▶ [Problem statement]: Skip every picture. Print each line from the one containing "Task: Click the weight icon beside 大小" through the end of the records below, word for word.

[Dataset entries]
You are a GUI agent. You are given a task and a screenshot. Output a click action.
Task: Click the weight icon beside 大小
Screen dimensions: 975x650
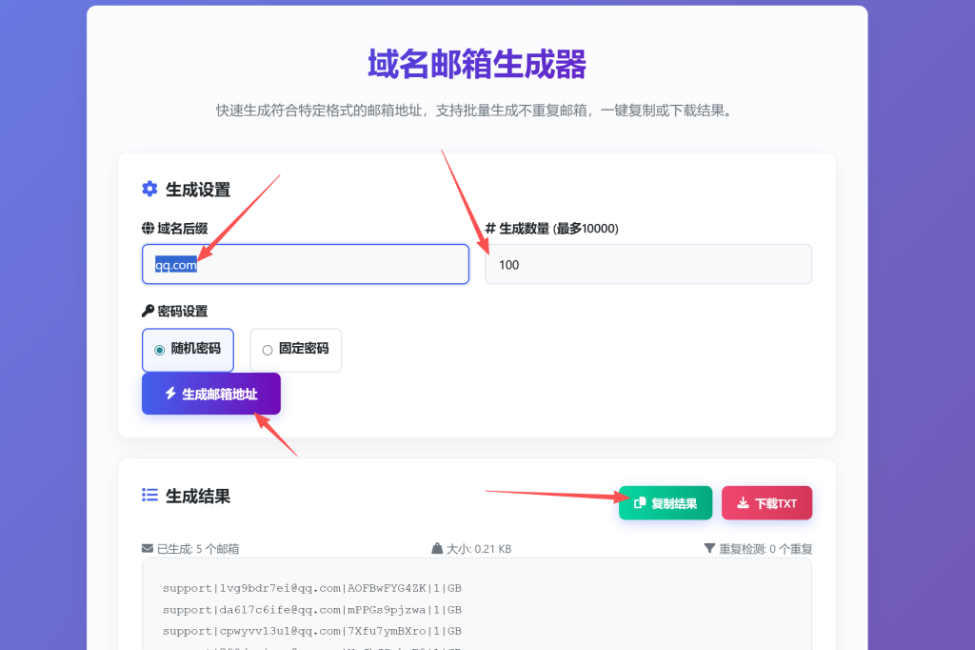pyautogui.click(x=437, y=548)
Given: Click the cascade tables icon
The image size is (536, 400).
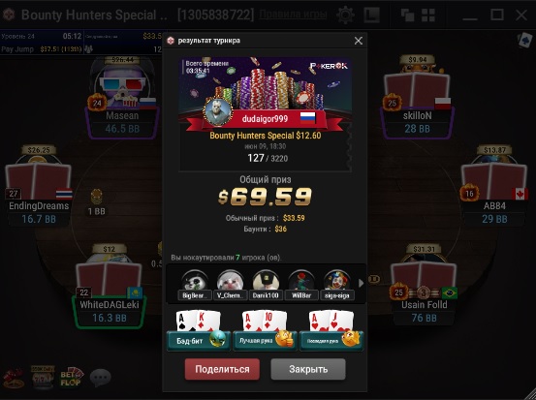Looking at the screenshot, I should tap(407, 15).
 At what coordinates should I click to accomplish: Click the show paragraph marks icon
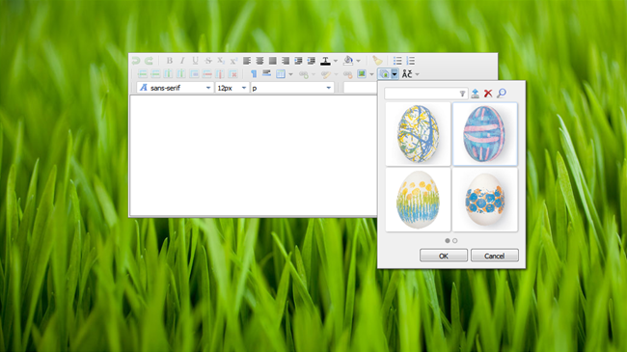254,74
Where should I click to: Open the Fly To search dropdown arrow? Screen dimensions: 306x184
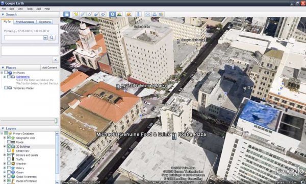(x=45, y=37)
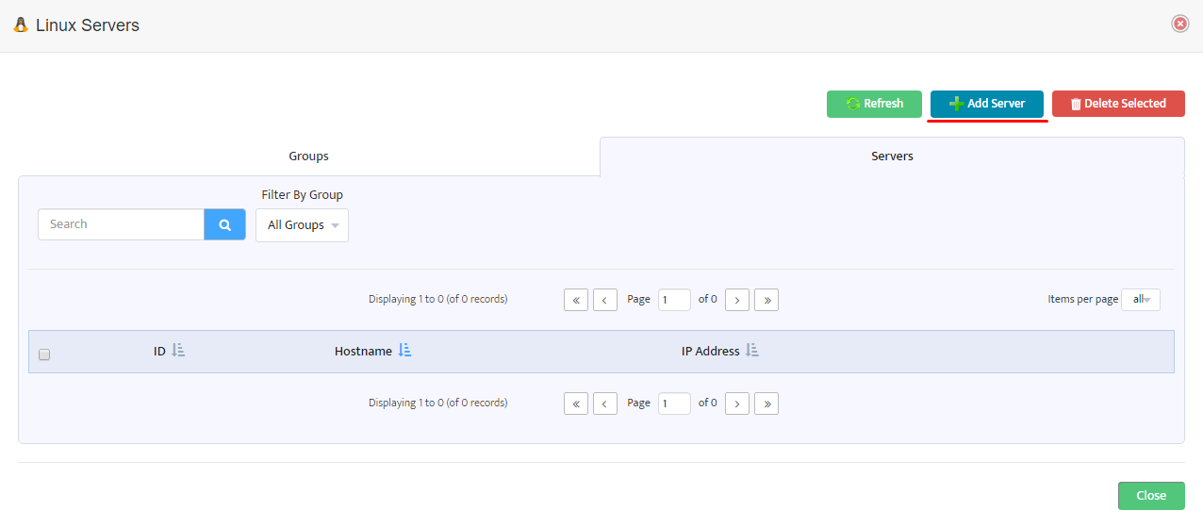The width and height of the screenshot is (1203, 527).
Task: Sort by IP Address using its sort icon
Action: [x=752, y=351]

▶ [Solved exercise]:
Task: Click the weight icon beside 大小
Screen dimensions: 975x650
pyautogui.click(x=437, y=548)
Given: Click the cascade tables icon
The image size is (536, 400).
Looking at the screenshot, I should tap(407, 15).
 At what coordinates should I click to accomplish: Click the show paragraph marks icon
254,74
Where should I click to: Open the Fly To search dropdown arrow? Screen dimensions: 306x184
(x=45, y=37)
The width and height of the screenshot is (1203, 527).
Task: Sort by IP Address using its sort icon
Action: [x=752, y=351]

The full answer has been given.